LISTING:
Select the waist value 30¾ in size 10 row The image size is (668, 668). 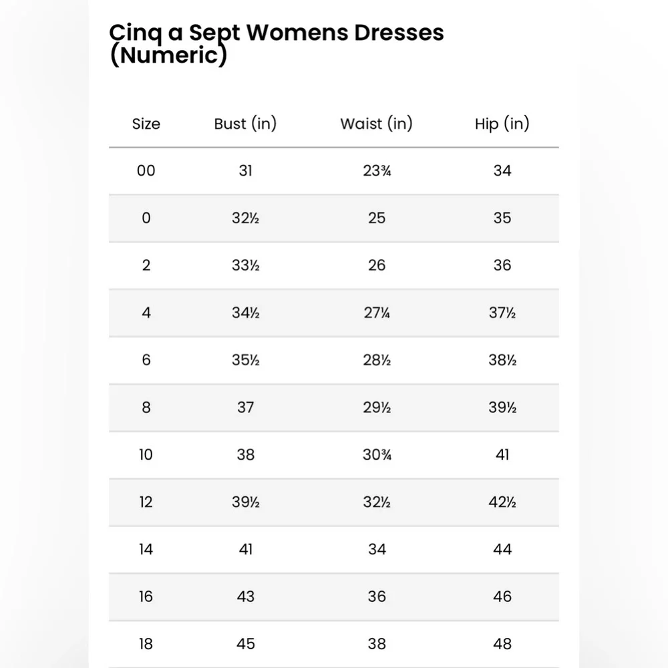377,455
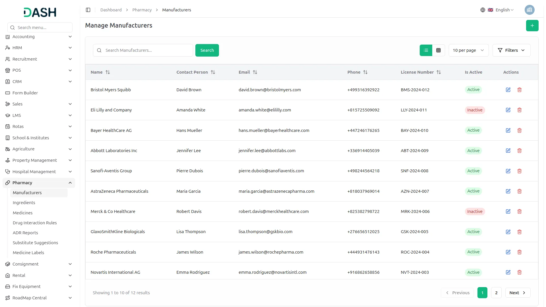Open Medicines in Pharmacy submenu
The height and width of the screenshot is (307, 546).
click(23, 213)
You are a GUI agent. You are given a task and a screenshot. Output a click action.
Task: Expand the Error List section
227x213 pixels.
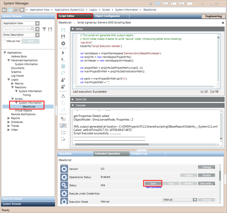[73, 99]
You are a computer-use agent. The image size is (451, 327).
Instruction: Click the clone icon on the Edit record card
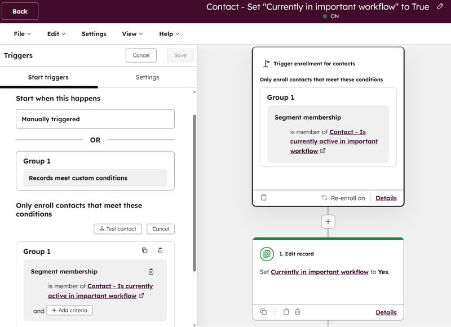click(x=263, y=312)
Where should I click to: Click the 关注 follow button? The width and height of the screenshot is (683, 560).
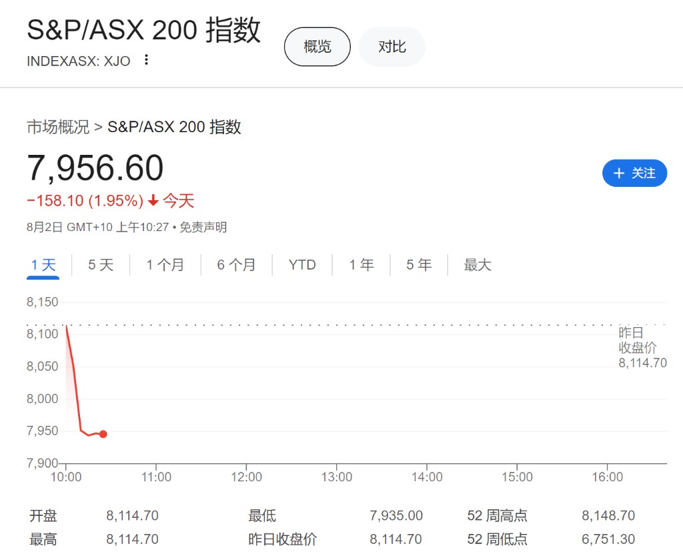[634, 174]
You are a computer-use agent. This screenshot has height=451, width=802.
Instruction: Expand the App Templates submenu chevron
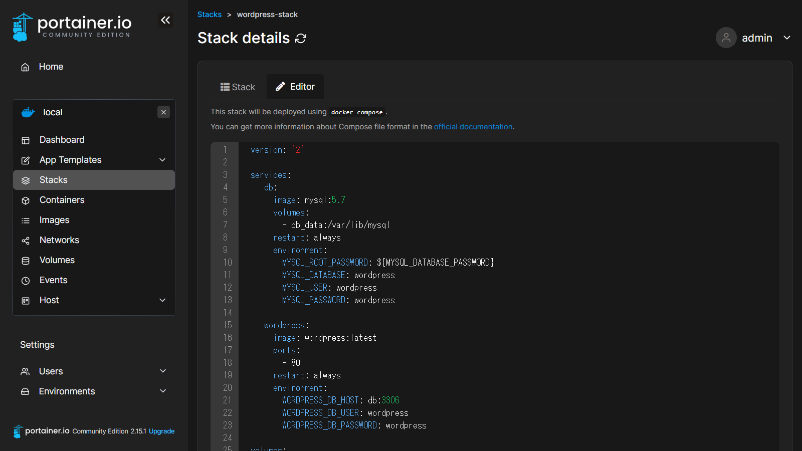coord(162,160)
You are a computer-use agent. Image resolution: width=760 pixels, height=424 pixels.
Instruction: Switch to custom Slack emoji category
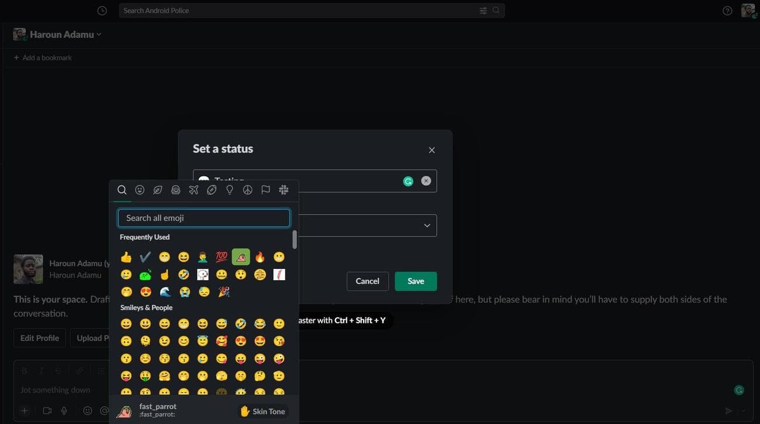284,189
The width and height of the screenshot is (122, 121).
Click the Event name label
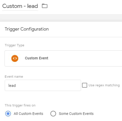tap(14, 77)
---
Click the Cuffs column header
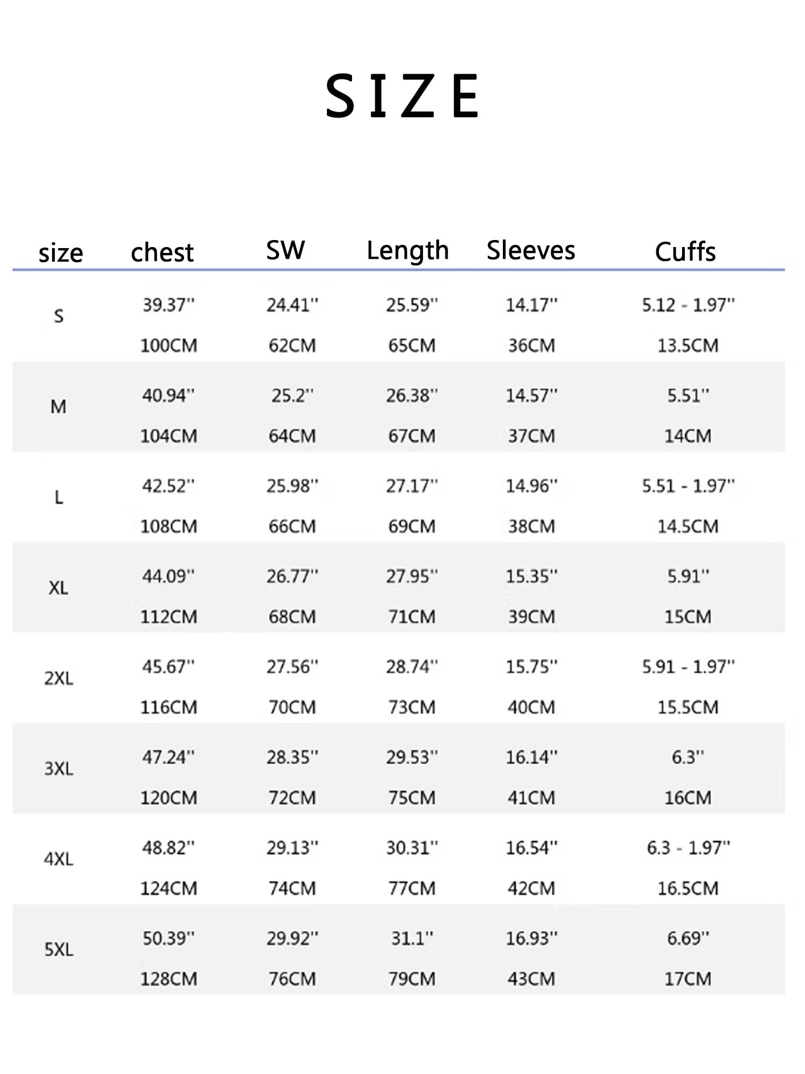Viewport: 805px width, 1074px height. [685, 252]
* * *
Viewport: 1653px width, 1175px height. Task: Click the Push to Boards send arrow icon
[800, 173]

WHAT IS BEING ASKED:
Reproduce the records above, starting at the line containing "Where should I" and ending at the line containing "tap(14, 77)", with both of those lines included. Leave out the pictures.

WRITTEN REPLY:
Where should I click to: Click the 关注 follow button? The width and height of the screenshot is (683, 560).
[634, 174]
You are a computer-use agent. This screenshot has height=451, width=802.
Instruction: Expand the App Templates submenu chevron
coord(162,160)
You are a computer-use agent. Image resolution: width=760 pixels, height=424 pixels.
Instruction: Switch to custom Slack emoji category
284,189
The width and height of the screenshot is (122, 121).
Click the Event name label
tap(14, 77)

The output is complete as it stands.